Please list all lines of the material below in which the string "pixel" occurs.

Exercise data:
=======
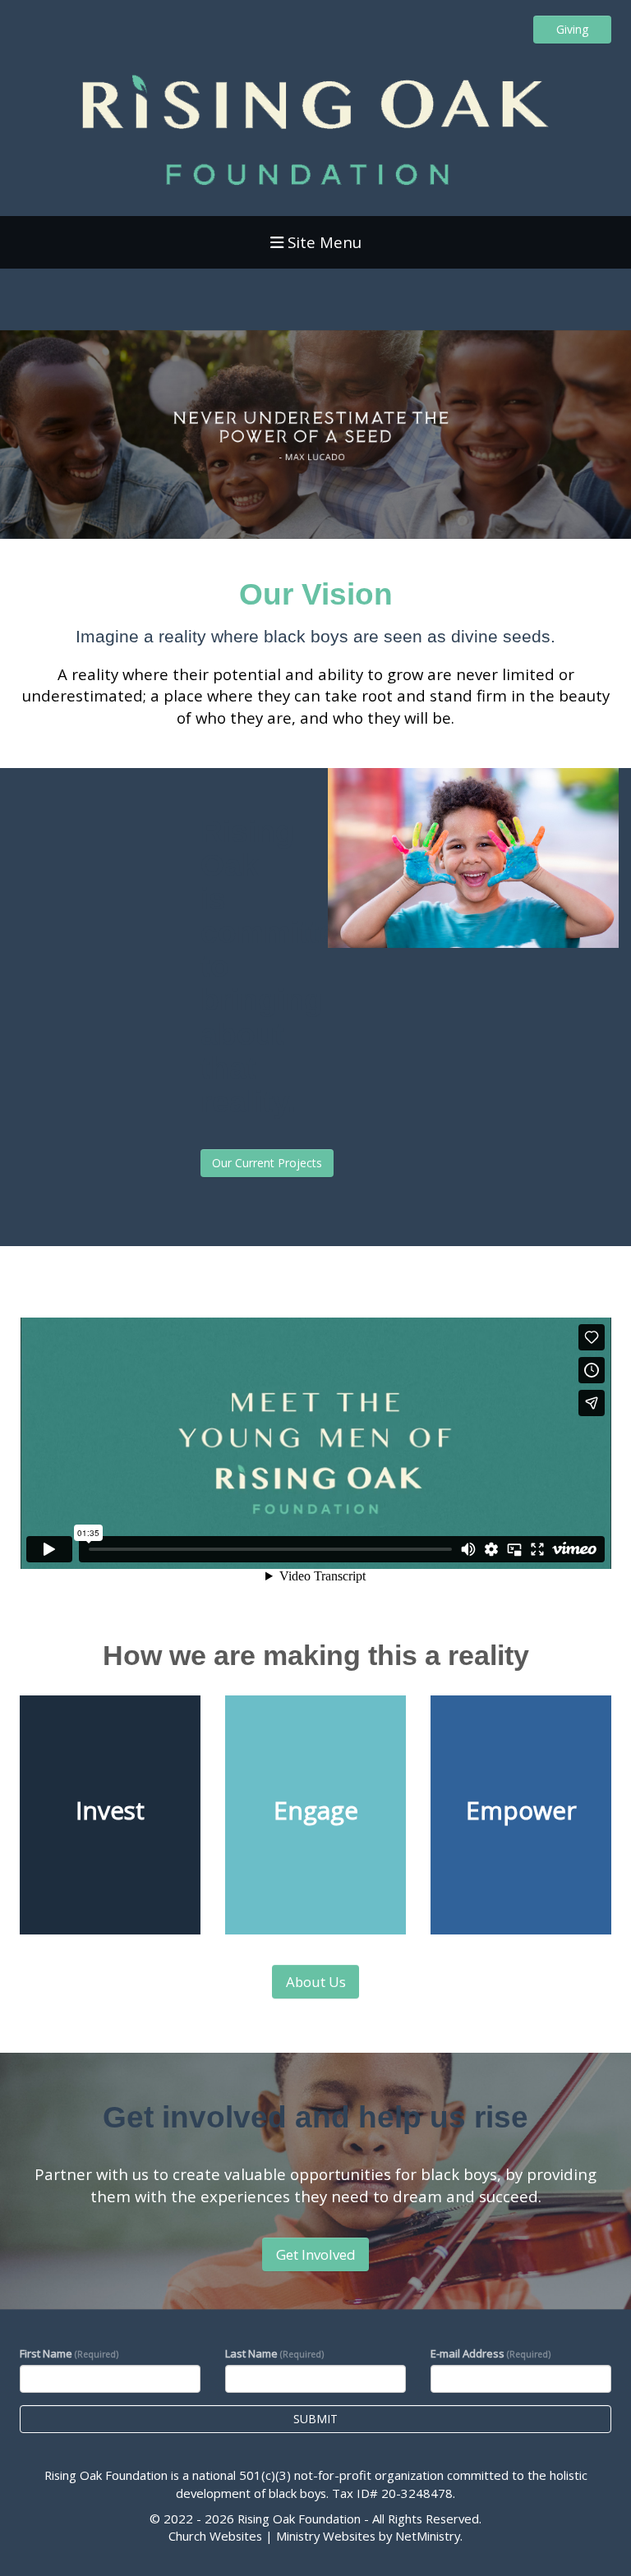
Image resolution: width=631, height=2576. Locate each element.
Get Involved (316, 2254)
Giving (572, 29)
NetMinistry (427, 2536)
=======
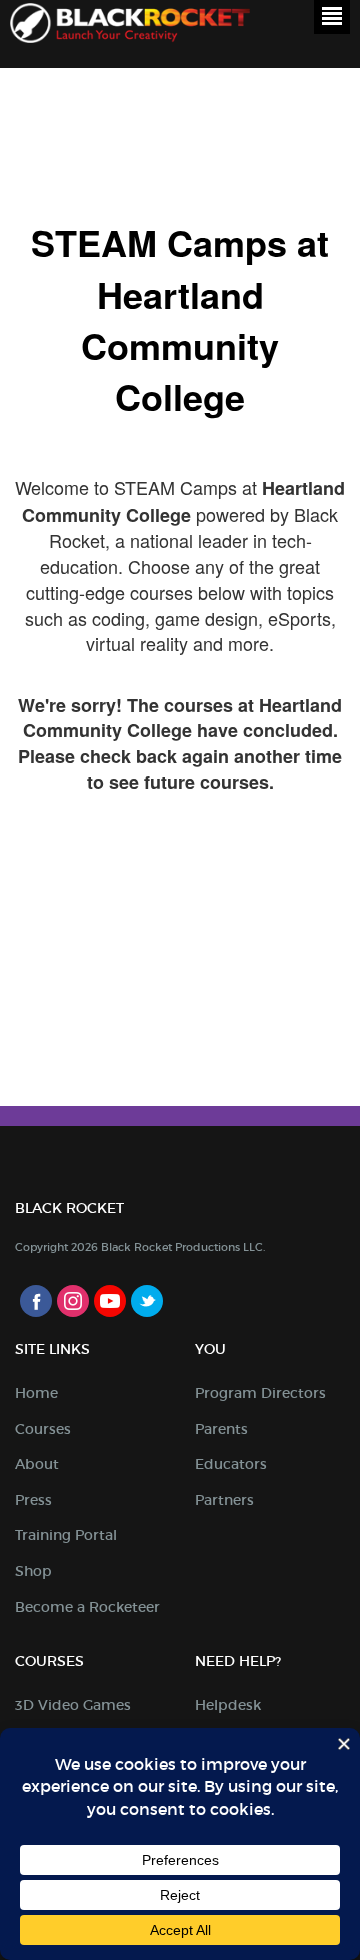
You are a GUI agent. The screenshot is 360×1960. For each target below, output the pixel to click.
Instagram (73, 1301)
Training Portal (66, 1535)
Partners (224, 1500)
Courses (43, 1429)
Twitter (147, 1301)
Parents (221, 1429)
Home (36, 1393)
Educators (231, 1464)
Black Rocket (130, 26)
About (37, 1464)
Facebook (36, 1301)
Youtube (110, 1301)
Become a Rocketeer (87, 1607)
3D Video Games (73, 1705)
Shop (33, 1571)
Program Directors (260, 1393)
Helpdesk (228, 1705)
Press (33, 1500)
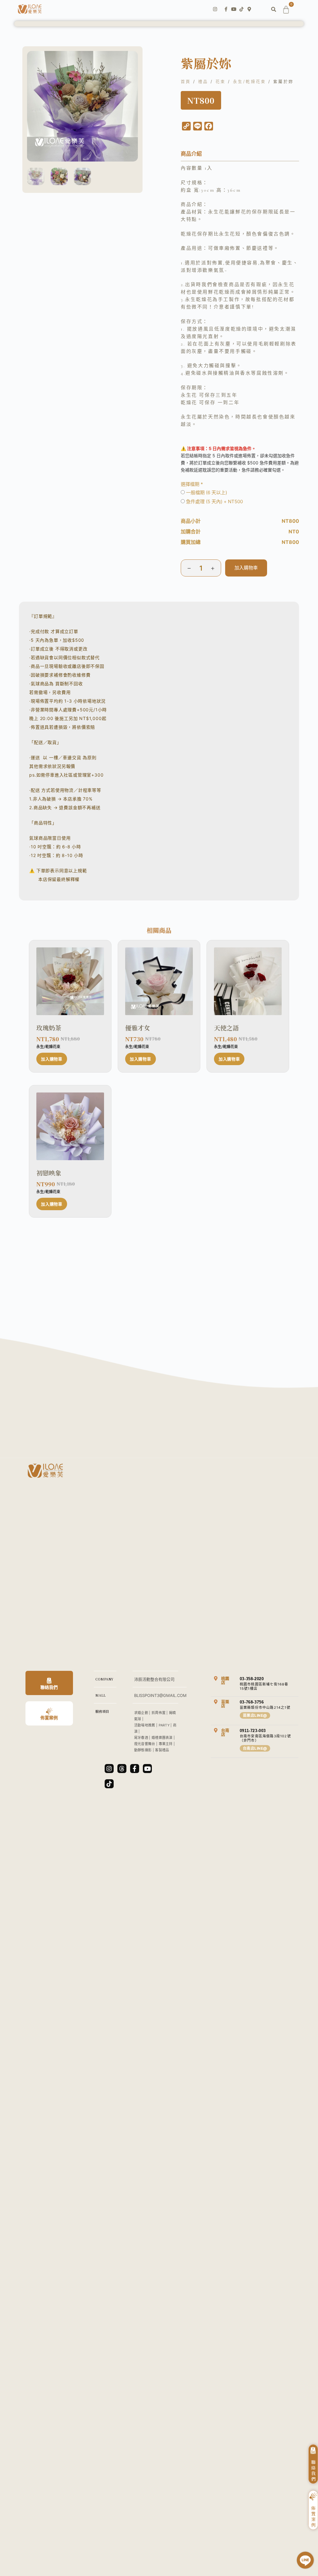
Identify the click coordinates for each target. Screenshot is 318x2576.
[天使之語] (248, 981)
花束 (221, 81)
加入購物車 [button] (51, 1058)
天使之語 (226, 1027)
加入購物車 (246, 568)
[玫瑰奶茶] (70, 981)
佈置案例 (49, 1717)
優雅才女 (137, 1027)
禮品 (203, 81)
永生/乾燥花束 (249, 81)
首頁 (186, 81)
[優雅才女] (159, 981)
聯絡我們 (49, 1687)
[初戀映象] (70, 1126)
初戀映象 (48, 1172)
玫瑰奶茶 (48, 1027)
=======
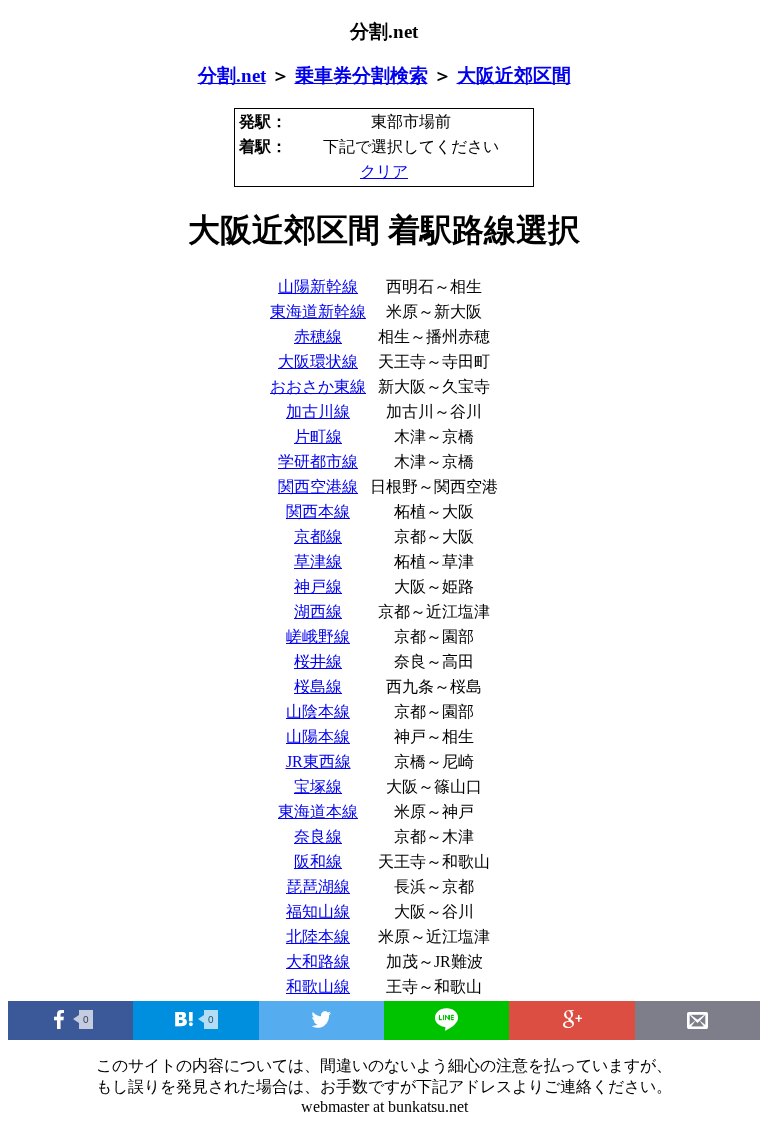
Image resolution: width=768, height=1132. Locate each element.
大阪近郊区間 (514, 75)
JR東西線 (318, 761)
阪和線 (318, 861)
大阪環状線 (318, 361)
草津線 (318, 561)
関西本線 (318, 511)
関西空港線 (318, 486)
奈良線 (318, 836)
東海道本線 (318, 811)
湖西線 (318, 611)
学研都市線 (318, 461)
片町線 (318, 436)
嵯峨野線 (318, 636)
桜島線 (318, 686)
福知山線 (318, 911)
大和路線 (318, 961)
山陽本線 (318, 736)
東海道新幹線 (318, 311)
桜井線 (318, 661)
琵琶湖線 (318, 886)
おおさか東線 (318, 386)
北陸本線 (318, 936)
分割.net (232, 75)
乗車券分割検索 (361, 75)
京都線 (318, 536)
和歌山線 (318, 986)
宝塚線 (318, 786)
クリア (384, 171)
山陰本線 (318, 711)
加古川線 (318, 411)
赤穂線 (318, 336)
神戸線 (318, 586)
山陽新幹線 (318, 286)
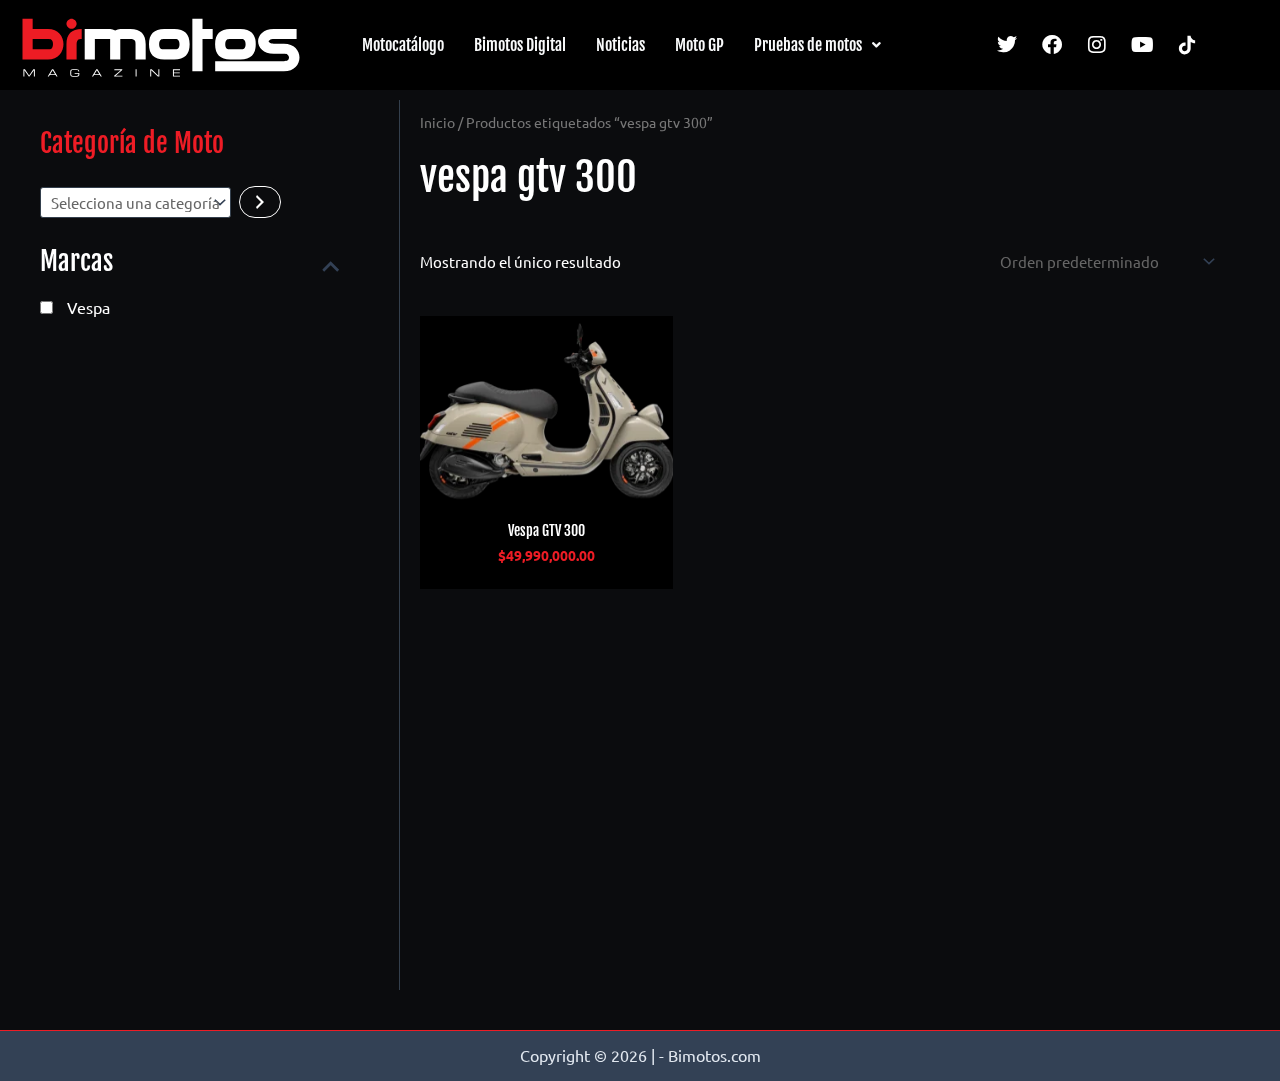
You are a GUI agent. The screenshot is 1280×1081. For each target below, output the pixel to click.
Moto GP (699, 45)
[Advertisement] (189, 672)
=======
Output below:
You are a GUI agent. The screenshot is 360×1960. For each target below, output the pixel to click.
You are a GUI agent. The screenshot is 1280×1081. For each target below, output the pixel to click.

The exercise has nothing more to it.